Vegetation in the Mediterranean area is subject to changes depending on environmental factors and human influence. The objective is the application of object-based change detection to determine temporal patterns in vegetation and to explain these using static environmental factors. Static environmental factors are factors which do not change over time, such as geological units, aspect, slope and elevation.
Temporal patterns in vegetation are assessed by the variables biomass, Leaf Area Index and cover fraction. These patterns are assessed by the application of regression analyses and image segmentation on hyperspectral images of 2003 and 2008. For the 2003 image field data of 2005 is used (field data of 2003 was not available) and for the 2008 image field data of 2008 and 2009 is used.

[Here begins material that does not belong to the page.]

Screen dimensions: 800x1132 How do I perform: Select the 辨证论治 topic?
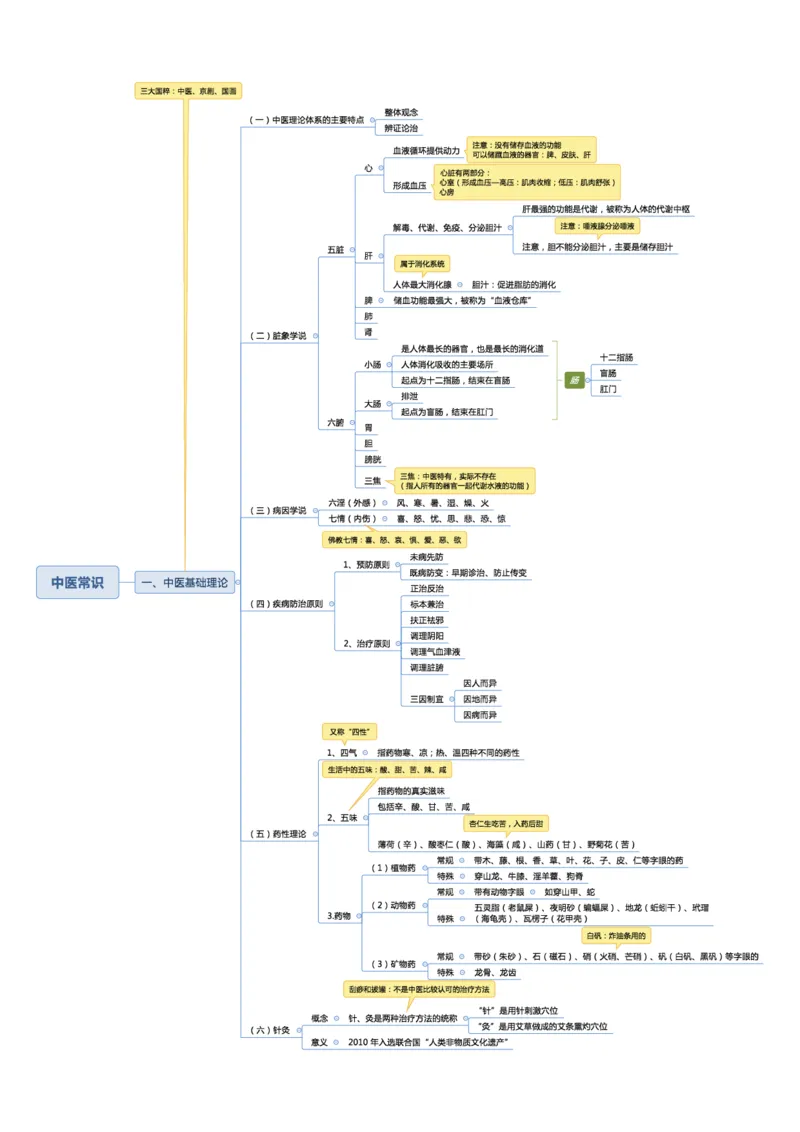pyautogui.click(x=399, y=128)
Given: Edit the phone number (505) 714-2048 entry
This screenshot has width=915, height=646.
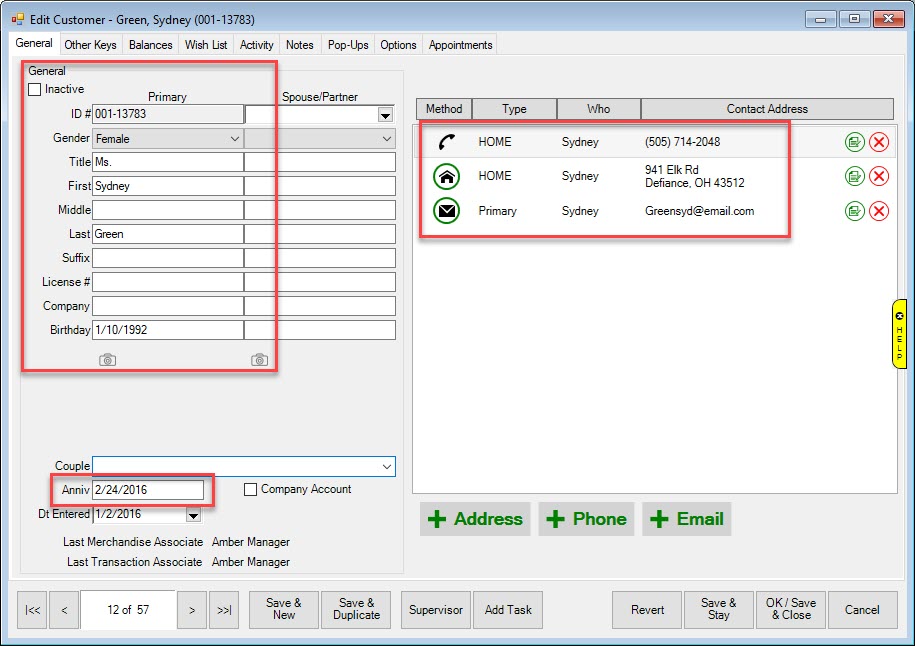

Predictive vegetation maps are generated by the application of ridge regression resulting in the following R² values: biomass 2003: 0.58 and 2008: 0.55, Leaf Area Index 2003: 0.40 and 2008: 0.44 and cover fraction 2003: 0.35 and 2008: 0.27. Biomass is the best predicted variable followed by LAI and cover fraction. Biomass and LAI can well be estimated by a combination of hyperspectral images and field data. The R² values for cover fraction are low compared to the others, meaning that the predictions of this variable are more uncertain.
Object-based image analyses took place by the application of segmentation to obtain the spatial structure and variability present in each variable separately. Segmentation is applied on predictive vegetation variable maps by using three methods and ten different object scales (scale 1 till 10). As expected the highest R² is reached by the methods where the predictive vegetation variable maps from both acquisition years are used (R² biomass: 0.66, LAI: 0.42 and cover fraction: 0.41).
The optimal segmentation scale varies between the vegetation variables (biomass scale 4, LAI scale 8 and cover fraction scale 3). These differences can be explained by the spatial structure and variability present inside the predictive vegetation variable map (heterogeneity in the data).
Temporal patterns assessed by change detection show that 55% of the natural vegetation areas have an increasing change pattern for biomass. LAI and cover fraction mainly show a decrease (LAI 39% and cover fraction 35% of the natural vegetation areas). This does not immediately mean that these temporal patterns are wrong, because an increase in biomass do not have to result in increasing values for cover fraction and/or LAI.
Temporal patterns in vegetation variables are compared with static environmental factors. There are some patterns visible inside a specific category of an environmental factor (geology and elevation), but it is not certain that this is the case over longer period or that it only dominates in the temporal patterns between 2003 and 2008. To give a more certain conclusion about change patterns on its own and in relation to environmental factors, further investigation over a longer timescale is required.||